Grammar jokes are all over the internet:

How do you console a grammarphile? Pat them gently on the back, saying “there, their, they’re”

Let’s eat, Grandma! Let’s eat Grandma! Commas save lives.

The Oxford comma debate: We invited the strippers, JFK, and Stalin. vs. We invited the strippers, JFK and Stalin.

It’s not just the witty jokes, though. There is a fair amount of derision hurled out towards those who struggle with grammar. For example, this quote was found on www.BoredPanda.com: “The distinction between ‘you’re’ and ‘your’ might not look like much to some, but confusing the two can deeply annoy those of us who value good grammar. Following the rules of grammar makes your texts clearer and more respectable.”

Weird Al Yankovic, in his parody song “Word Crimes” goes further to dismiss those with grammar challenges. Singing to the tune of “Blurred Lines” by Robin Thicke, Yankovic says, “ I hate these word crimes/Your prose is dopey/Think you should only/Write in emoji/Oh, you’re a lost cause/Go back to pre-school/Get out of the gene pool.”

Ouch.

Taking the time to craft a thoughtful and considerate message to friends, family and colleagues is important. But let’s consider a couple of the possible reasons why the grammar in these messages may be improper:

English as a Second Language

I am pretty darned grateful that English is my first language. Goodness. I have such admiration for those who pursue fluency in this quirky language.

And though not personally responsible, I often feel the need to apologize to English language learners for the really wonky parts, like the fact that pony and bologna rhyme, but cough and rough do not.

When I’m communicating with a non-native English speaker and they make a grammatical error, I get my brain to fit what they’ve written into context. This way, we can carry on without the need for pointing out errors and potentially shutting down communication. As I am unable to communicate even moderately effectively in any other language, this seems the respectful thing to do.

Dyslexia

The website www.Understood.org is a great source of information on learning disabilities.
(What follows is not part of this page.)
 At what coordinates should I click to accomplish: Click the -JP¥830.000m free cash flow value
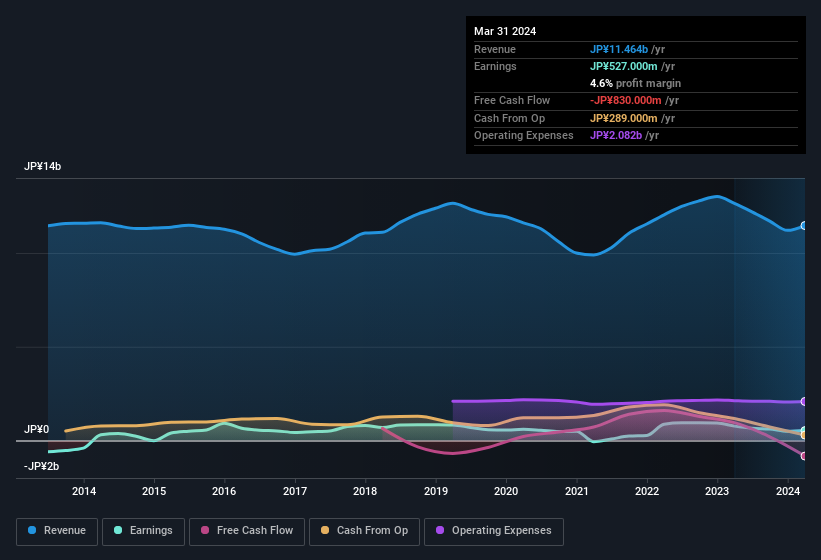coord(626,100)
The website explains that dyslexia is a condition that affects the way the brain processes written and spoken language.

People with dyslexia are often very creative and can comprehend complex ideas, though they may be more successful processing information through auditory, verbal or kinesthetic learning.

Many very successful people, including Steven Spielberg, Charles Schwab and Richard Branson identify as being dyslexic. However, the struggles faced by learners with reading and writing challenges can lead to frustration and low self-esteem. Persistent messaging of “this is wrong” and “you’re not good enough” can create an expectation of failure for people with dyslexia.

Many become very reluctant writers as self-protection, effectively shutting down communication in order to not open themselves up to further criticisms.

We speak different languages. Our brains work differently. These are things to be celebrated, not criticized. When we value the very act of reaching out, of sharing ideas, of being vulnerable by putting thoughts into words, we’ll have a great deal more success in finding connection and opening channels of communication.

Grammarphiles, I challenge you to put down the red pens, look to the intent of the message and respect the messenger. Thanks alot. Thank you very much.